(GIVEN TEXT Opens)

Reliable antimicrobial screening requires the ability to distinguish drug impacts at multiple concentration levels. Here, serial dilution of the isoniazid, rifampicin, actinomycin D, ethambutol, streptomycin and amikacin resulted in progressive increase in bioluminescence, reflecting dose-dependent inhibition of mycobacterial viability. The assay clearly differentiated between sensitive and non-sensitive concentrations that produced minimal or no effect. Akaluc based platform offers high sensitivity and a broad dynamic range in addition to quantitative precision necessary to identify key pharmacological thresholds for use in antimicrobial testing and large-scale drug discovery like other reported system52,53,54.
An important aim of this study was to use the bioluminescence-based system to quickly evaluate compound activity inside host cells, providing a more efficient approach for early-stage identification of antimycobacterial candidates. The BCGT1::pMV261::PrAg85B::Akaluc allowed real-time monitoring of intracellular mycobacterial killing in THP‑1 cells. Rifampicin eliminated intracellular bacteria within four days, whereas isoniazid required longer time reflecting their distinct intracellular killing dynamics corroborating previously reported findings15. Reductions in bioluminescence closely mirrored CFU measurements, confirming the assay’s sensitivity. These results underscore its utility as a high-throughput platform for evaluating and optimizing intracellular antimicrobial activity, offering a faster alternative to conventional CFU-based methods and facilitating early-stage drug testing.
A limitation of this study is that only the Akaluc luciferase was evaluated, and comparisons with platforms, such as FLuc–D-luciferin, NanoLuc or substrate-independent Lux CDABE systems, were not performed. We considered Akaluc for its superior sensitivity, enabling detection of low intracellular bacterial burdens without requiring host cell lysis. While its reliance on the relatively costly TokeOni may limit broader applicability, we tried to optimize its concentration and even it was detectable with 1 nM. Future studies comparing different bioluminescent systems would help determine the most practical and cost-effective platform for anti-tuberculosis drug screening.

(GIVEN TEXT Closes)
(GIVEN INFORMATION Opens)

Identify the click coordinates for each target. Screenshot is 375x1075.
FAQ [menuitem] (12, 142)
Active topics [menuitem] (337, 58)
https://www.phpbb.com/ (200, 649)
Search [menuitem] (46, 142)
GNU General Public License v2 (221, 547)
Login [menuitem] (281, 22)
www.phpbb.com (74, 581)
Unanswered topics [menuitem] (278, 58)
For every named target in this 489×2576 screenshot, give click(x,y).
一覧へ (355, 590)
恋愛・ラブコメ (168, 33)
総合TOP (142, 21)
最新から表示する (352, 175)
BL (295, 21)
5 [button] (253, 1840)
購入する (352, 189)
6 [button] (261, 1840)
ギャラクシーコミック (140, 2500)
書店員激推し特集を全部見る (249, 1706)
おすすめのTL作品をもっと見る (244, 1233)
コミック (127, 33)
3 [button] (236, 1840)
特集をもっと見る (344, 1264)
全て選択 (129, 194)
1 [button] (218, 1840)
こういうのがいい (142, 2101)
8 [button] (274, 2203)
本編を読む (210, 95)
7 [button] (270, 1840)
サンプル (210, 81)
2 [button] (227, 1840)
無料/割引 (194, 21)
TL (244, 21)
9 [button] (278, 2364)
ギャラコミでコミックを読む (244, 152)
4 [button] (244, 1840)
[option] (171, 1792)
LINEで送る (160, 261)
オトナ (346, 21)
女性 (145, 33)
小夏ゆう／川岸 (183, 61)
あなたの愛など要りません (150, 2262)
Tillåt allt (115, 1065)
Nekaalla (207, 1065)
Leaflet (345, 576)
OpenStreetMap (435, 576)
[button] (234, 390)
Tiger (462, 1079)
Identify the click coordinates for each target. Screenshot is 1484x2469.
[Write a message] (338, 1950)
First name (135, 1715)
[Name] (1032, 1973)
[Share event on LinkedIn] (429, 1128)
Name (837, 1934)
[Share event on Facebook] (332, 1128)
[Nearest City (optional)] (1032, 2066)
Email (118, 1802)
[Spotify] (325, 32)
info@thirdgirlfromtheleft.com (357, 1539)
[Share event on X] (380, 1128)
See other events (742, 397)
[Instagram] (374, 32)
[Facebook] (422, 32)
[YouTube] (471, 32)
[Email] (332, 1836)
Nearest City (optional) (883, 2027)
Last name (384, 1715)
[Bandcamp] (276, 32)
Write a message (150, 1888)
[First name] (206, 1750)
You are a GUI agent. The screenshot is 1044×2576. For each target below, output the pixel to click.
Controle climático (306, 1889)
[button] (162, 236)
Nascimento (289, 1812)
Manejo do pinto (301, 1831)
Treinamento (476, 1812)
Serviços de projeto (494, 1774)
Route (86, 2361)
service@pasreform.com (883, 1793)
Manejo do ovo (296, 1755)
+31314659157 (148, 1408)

(GIVEN INFORMATION Closes)

COMPLETE THE FOLLOWING.
1. From the Akaluc assay text, repeat the passage between "An important aim" and "early-stage drug testing.", inclusive.
2. Which drugs does the Akaluc assay text say were tested by serial dilution?

ANSWERS.
1.
An important aim of this study was to use the bioluminescence-based system to quickly evaluate compound activity inside host cells, providing a more efficient approach for early-stage identification of antimycobacterial candidates. The BCGT1::pMV261::PrAg85B::Akaluc allowed real-time monitoring of intracellular mycobacterial killing in THP‑1 cells. Rifampicin eliminated intracellular bacteria within four days, whereas isoniazid required longer time reflecting their distinct intracellular killing dynamics corroborating previously reported findings15. Reductions in bioluminescence closely mirrored CFU measurements, confirming the assay’s sensitivity. These results underscore its utility as a high-throughput platform for evaluating and optimizing intracellular antimicrobial activity, offering a faster alternative to conventional CFU-based methods and facilitating early-stage drug testing.

2.
- isoniazid
- rifampicin
- actinomycin D
- ethambutol
- streptomycin
- amikacin